Friday, October 14, 2016
Paxson Lake, the mouth of the Gulkana River
In the spring, just after the ice goes out the salmon smolt in the Gulkana River make the run to the ocean to begin life in salt water. They are silvery grey with muted spots and are about four inches long. Lake trout from Paxson lake wait in ambush at the outlet of the lake for the young salmon to start their journey. It's a good opportunity for fly fishers to get in on some really exciting fishing. You can see the lakers chasing the smolt and thrashing at them in the riffles.
These are are some smolt patterns I tied for the trip.
My friend and fly fishing consultant Fred DeCicco, a retired fisheries biologist and avid fly fisherman also told me to bring lots of nymphs. Here are some of the nymphs I tied for the trip. The top left one was tied from some hair combed from my chessy/labs coat. I'm practicing tying with found/unusual fibers and feathers for survival readiness.
I also tied up some scuds to bring along for fun.
I brought three rods, a three weight and two six weights.

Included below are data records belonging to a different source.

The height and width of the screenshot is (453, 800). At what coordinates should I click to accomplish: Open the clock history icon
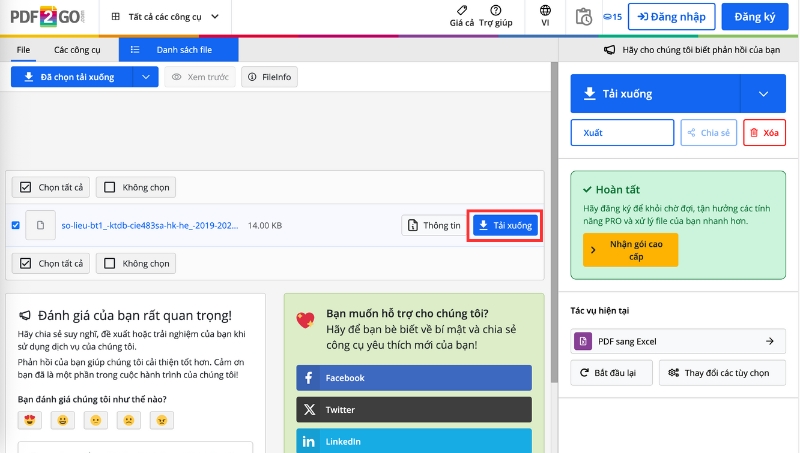(584, 16)
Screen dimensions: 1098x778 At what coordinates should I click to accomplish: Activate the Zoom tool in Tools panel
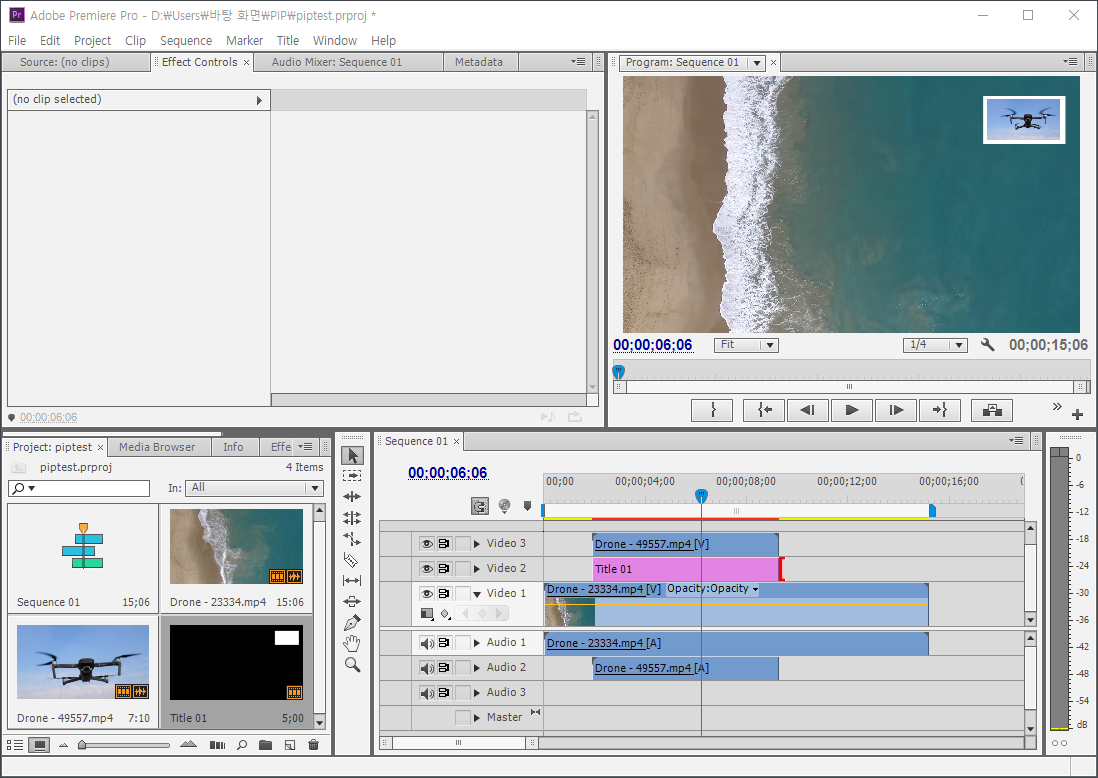352,664
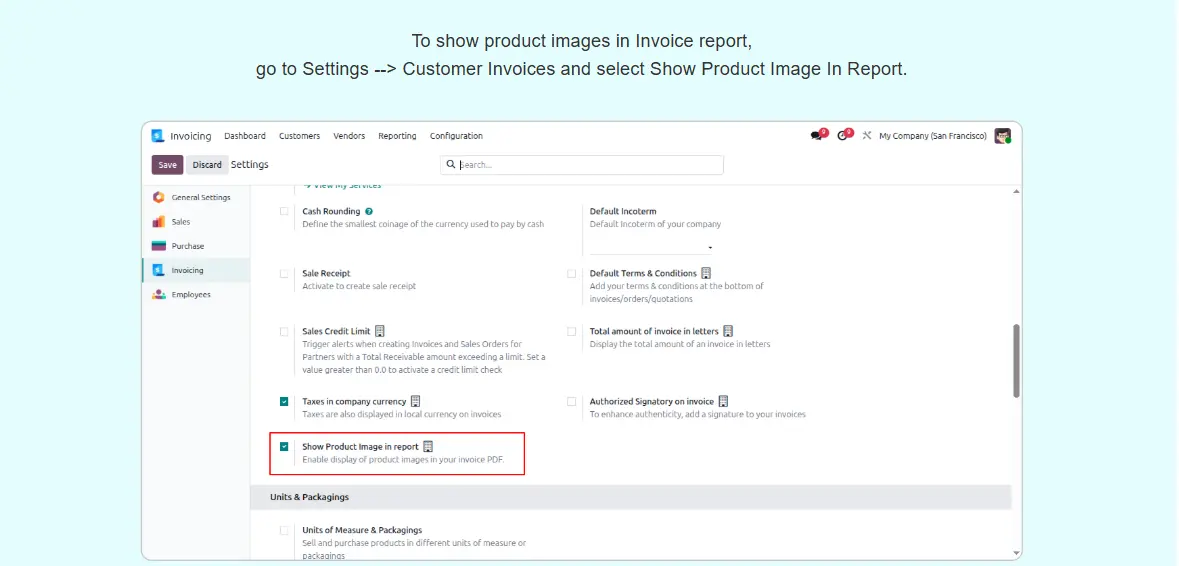1179x566 pixels.
Task: Click the debug tools wrench icon
Action: (867, 136)
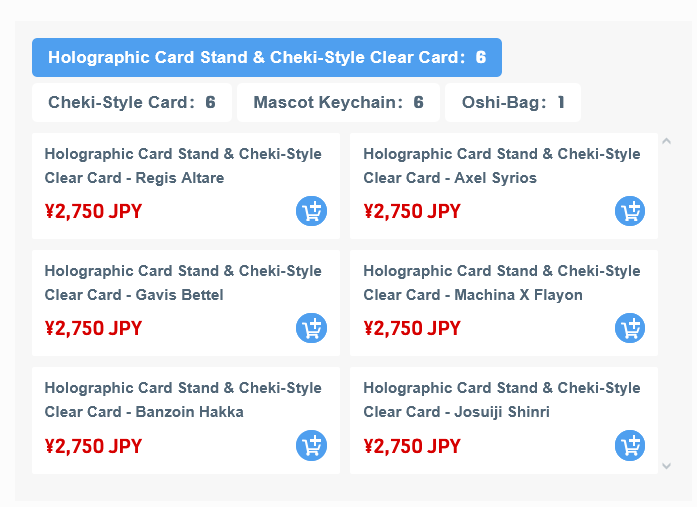Add Machina X Flayon card to cart

click(x=630, y=328)
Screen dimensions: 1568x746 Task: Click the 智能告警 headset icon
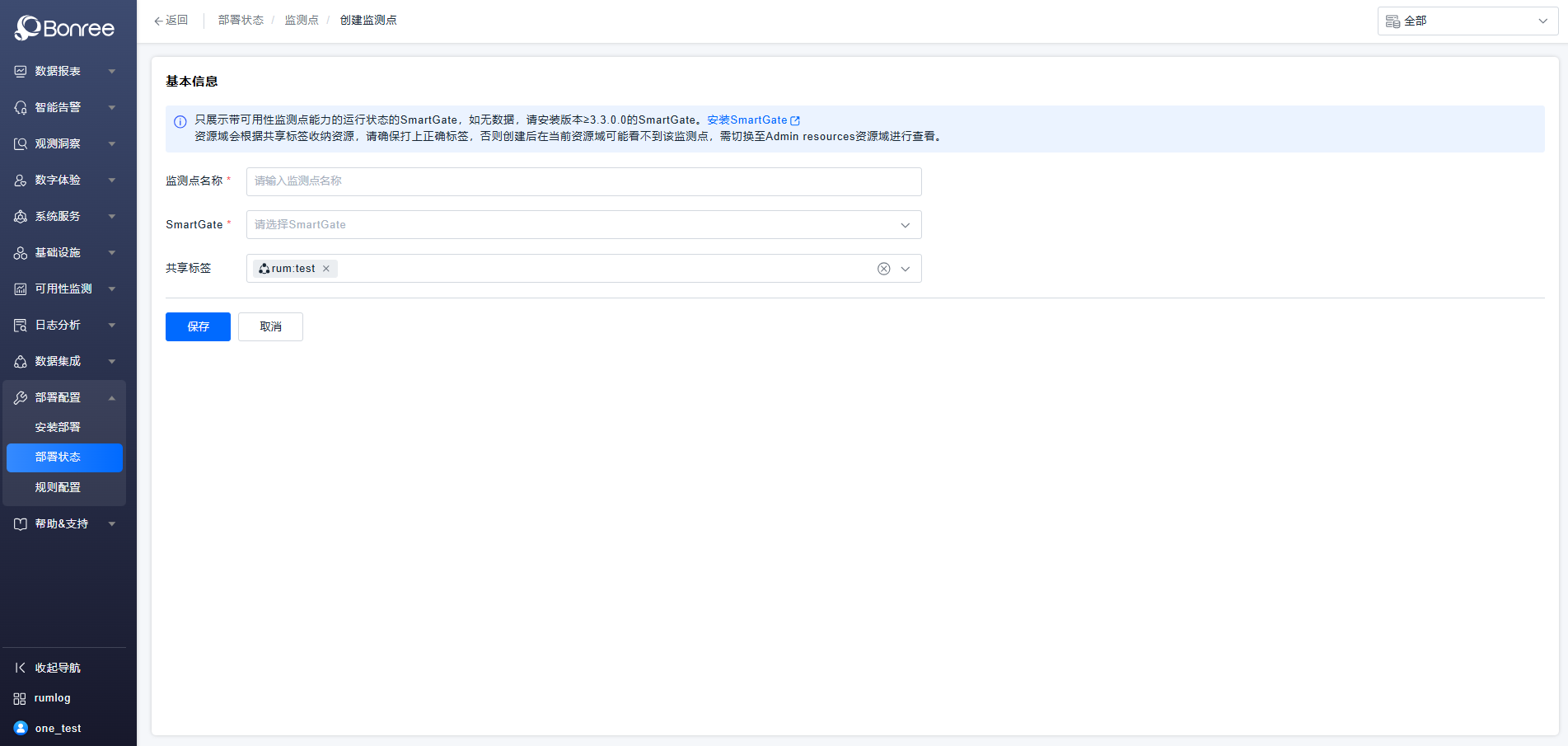click(21, 108)
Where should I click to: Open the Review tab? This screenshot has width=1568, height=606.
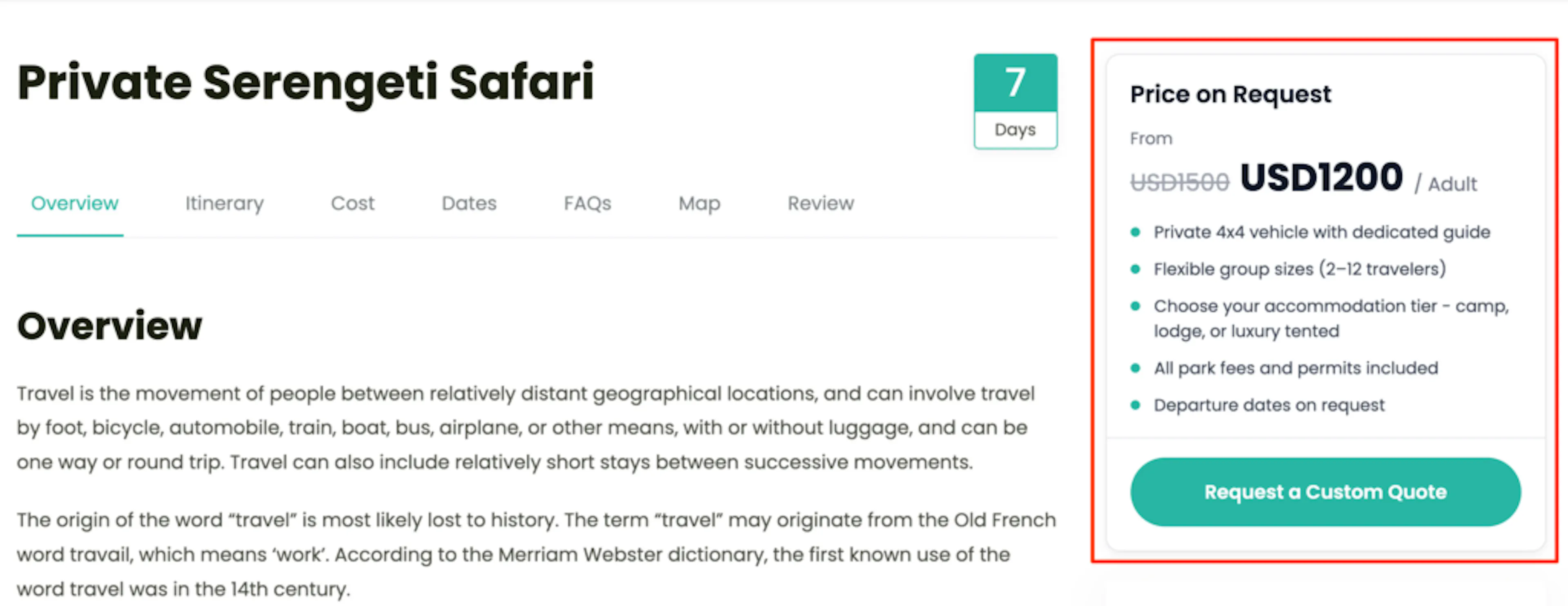[x=820, y=203]
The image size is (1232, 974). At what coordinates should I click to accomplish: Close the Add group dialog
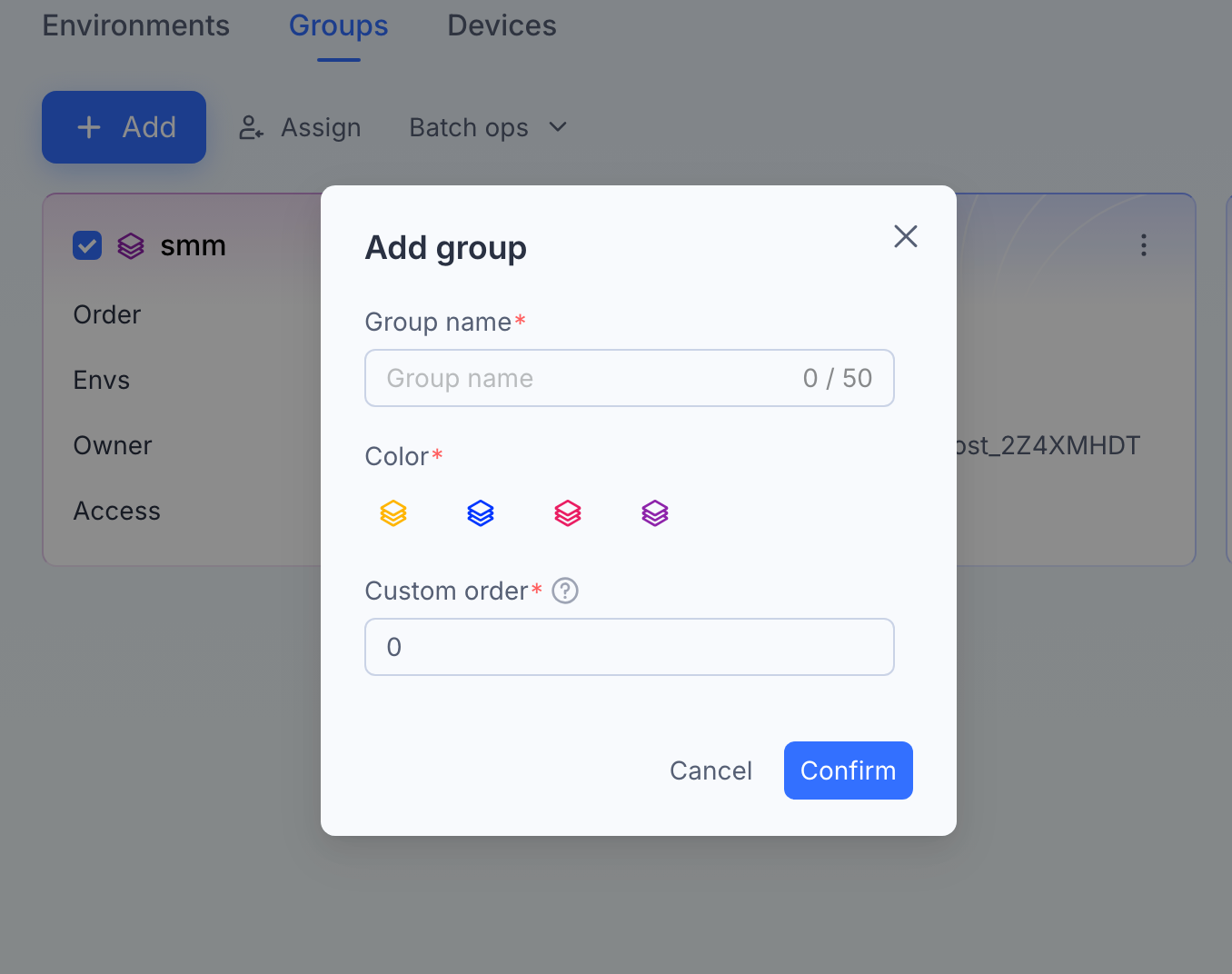point(906,236)
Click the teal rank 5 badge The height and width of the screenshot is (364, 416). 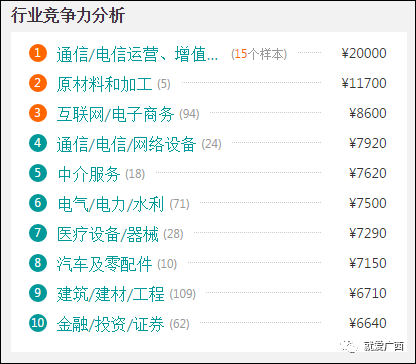click(38, 173)
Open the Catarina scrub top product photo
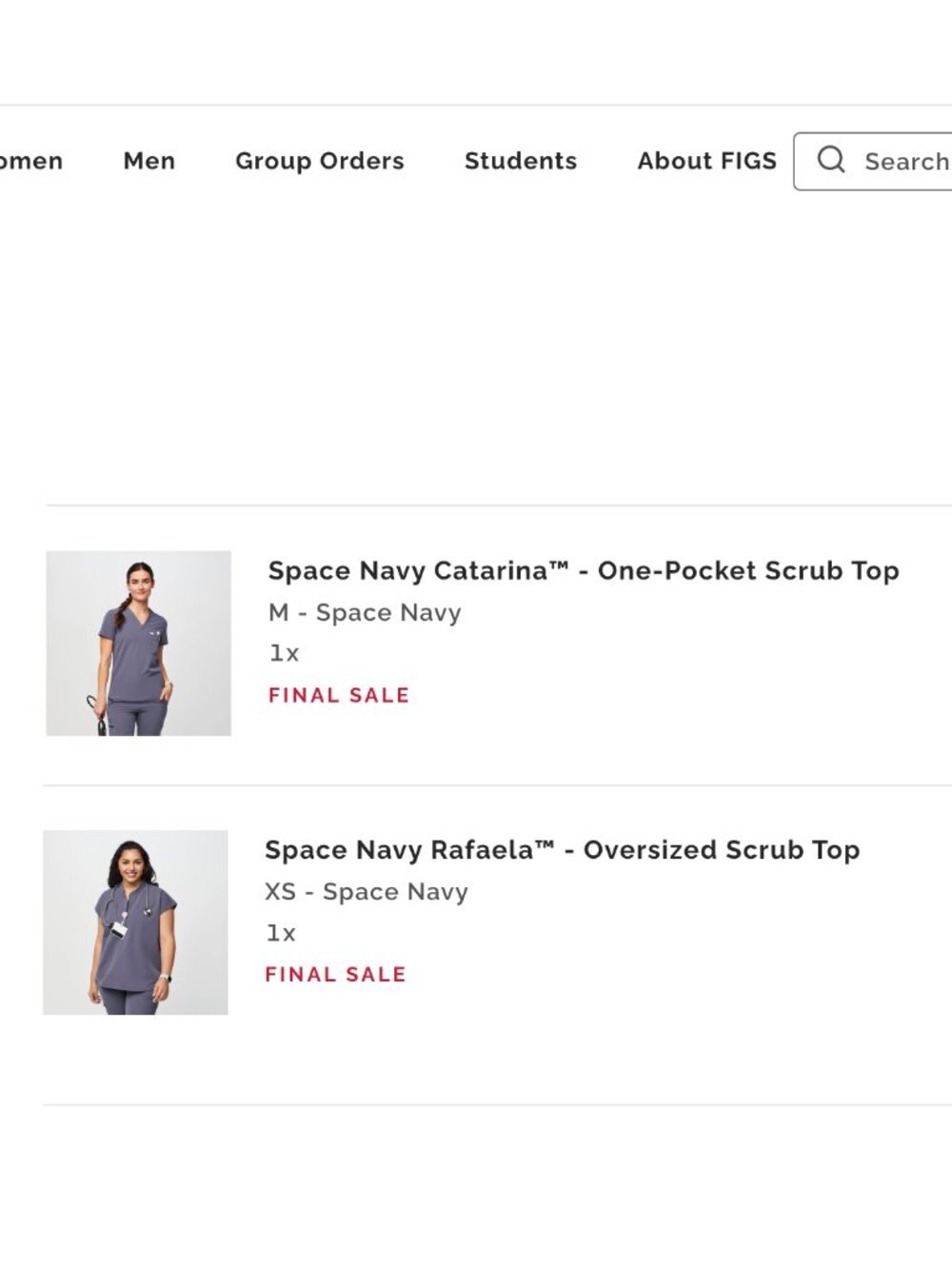Viewport: 952px width, 1269px height. point(138,643)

Grayling are always willing participants. These ones are really pretty and get up to about 18 inches long. They were hitting smolt, nymph and scud imitations.
The three weight was casting really well, the conditions were perfect and I was really able to work on my double haul on it.
The water here is crystal clear. Small to medium dark nymphs worked the best on grayling.
These lake trout up to 3 1/2 pounds are scrappy fighters, they were hitting smolts, scuds and nymphs.
All in all it was a great trip, I added lake trout to my overall list and I caught lots of fish. I wasn't able to catch any broad white fish and add that species to my list.
I did catch a king salmon on a spinning rod, the one and only cast I made with conventional gear. My goal next year is to add the white fish to my list and catch a Paxson lake grand slam, that's lake trout, white fish, grayling and rainbow.